I know people get annoyed if you pay too much attention to the lyrics, but hers are always reliably interesting; unlike so many female singer-songwriters or performers dominating the airwaves these days (who seem to overcompensate for a lack of authentic individuality with forced eccentricity), KW's feel natural and unpretentious. There are some great one-liners: "Watch you in my lunchtime / like a silent matinee show" or "The nerves down my arms hit like sparks". She loves similes!

The first track - 50 White Lines - is fantastic, with its jaunty rhythm and mechanical counting of the recorded voice. Winter is Sharp is also more quickly paced than the others (I never understood why Guardian journalists complain about her music being too one-paced and maudlin - it's not!). Kate St John, who was musical director for the phenomenal Nick Drake tribute concerts in January this year, produced the album with KW and plays accordion and hurdy gurdy. Neill MacColl, who was a session musician at the same shows and collaborated with KW on the last album, contributes banjo (which sounds great!), mandolin, and guitar playing.
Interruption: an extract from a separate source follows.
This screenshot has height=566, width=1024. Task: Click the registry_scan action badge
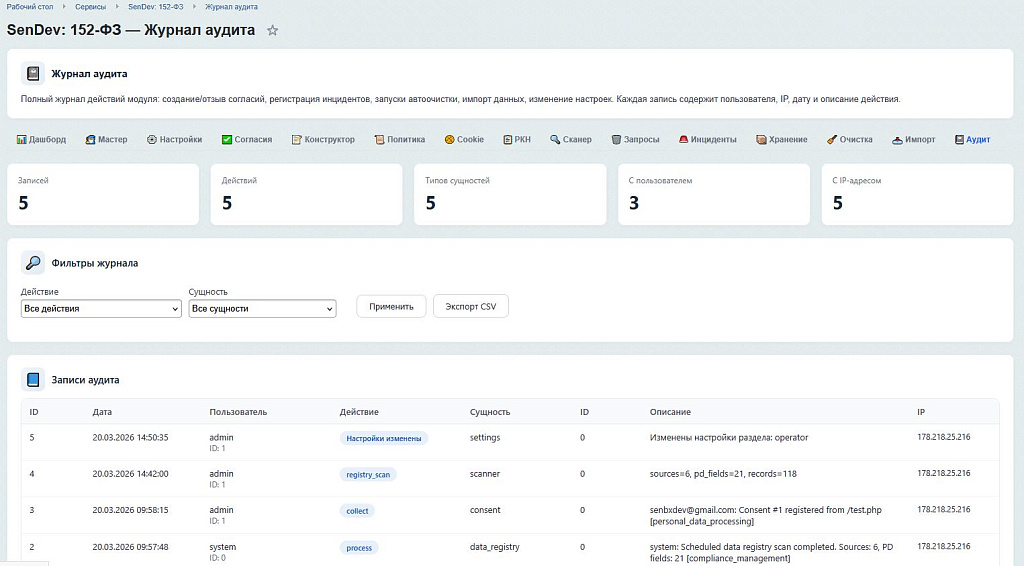368,474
The doll's house on the cover and the miniature figures which inhabit the pictures inside reflect a love of the small world, of detail & domesticity that you can hear in her music, too. The album hasn't quite managed to replace Little Black Numbers, Over Fly Over or Old Low Light in my affections yet, and there are two tracks which I couldn't warm to as much as the others (Little Lesson, Up North).

She's playing London's Purcell Room on 6 March and before that Manchester, Glasgow, and Newcastle.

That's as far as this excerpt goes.